For the person of faith, our goals should not be defined by our own individual dreams and desires, but instead God’s unending story of reconciliation and a call to authentic community.
Let me be clear from the get-go that I abhor Kirk’s political views and hate speech. That will come as no surprise to you if you have read my blog before. At the same time, my faith calls me to affirm Kirk’s creation in the image of God, the imago Dei. That is the bedrock of Christian belief. So, how do we faithfully navigate these white-water ethical rapids?

Several media outlets are focusing on the questions of balancing free speech and safety. However, there are deeper concerns here. One is our understanding of freedom in the U.S. The assumption is prevalent that we have unlimited freedom as individuals without considering the impact on others of what we say and do, and how we live. However, our individual freedoms are always tied to community. What we say and do matters to others (people and the planet), and if we believe that we are created in the image of God, it matters to God.

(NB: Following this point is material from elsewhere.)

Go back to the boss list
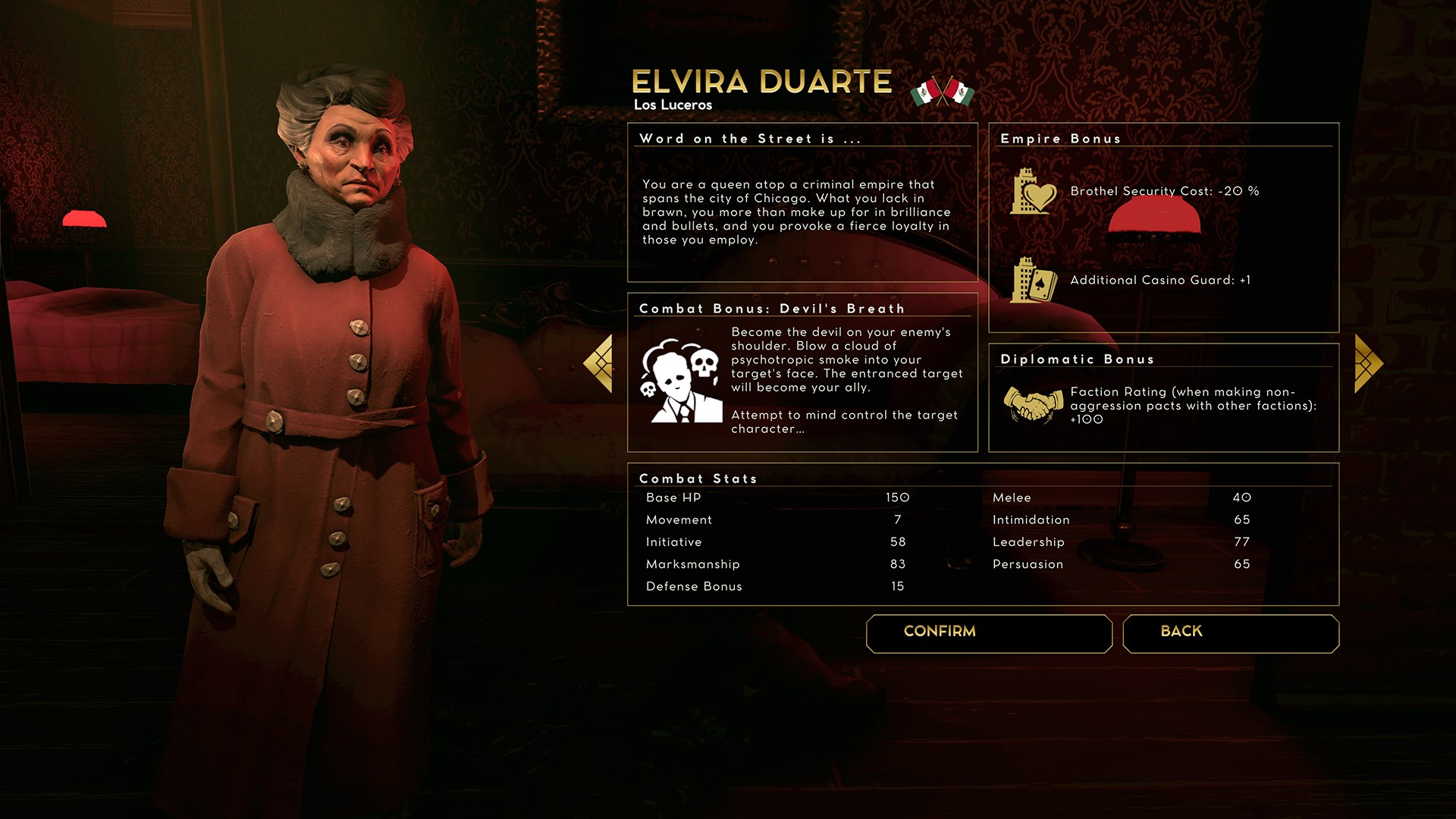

Additionally, the idea is prevalent in our society that silencing one’s political opponents or others with whom we disagree and defeating them by any means necessary will ultimately lead to the realization of the community that we envision, and some uneasy peace. Peace can never be realized without a more textured understanding of justice and the common good. Gandhi spoke of securing justice by practicing harmlessness and embracing the divine within all people rather than getting justice by making other people suffer.
Christian ethicist Ellen Ott Marshall points out that one of the dangers is that moral agents can tend to “use the end to justify any means, concluding that anything goes as long as we are pursuing a noble end.” For the person of faith, our goals should not be defined by our own individual dreams and desires, but instead God’s unending story of reconciliation and a call to authentic community.
I reflected on being raised on the frontlines of the culture wars in my book on Authentic Christian Freedom. As theological thinkers and religious leaders, I believe that we have to allow experiences of violence, discrimination, conflict, hatred, and retaliation to shape us, but only to the extent that these experiences enable us to articulate faithfully God’s mission of reconciliation. Two of the things I have learned from being raised on the frontlines of the culture wars are to complicate my own understanding of Christian freedom and to challenge myself to engage in conversations across the artificial yet tangible lines that divide us by race, class, political party, gender, sexuality, religious belief, and more. Reconciliation requires conflict transformation.
We are desperately in need of leaders in our nation—on every level and within every institution—who will embrace the work of reconciliation for the sake of authentic justice and community. It will mean taking risks, being vulnerable, listening with intentionality, and centering victims of violence and injustice in our lives, work, and communities. May reconciliation be our aim.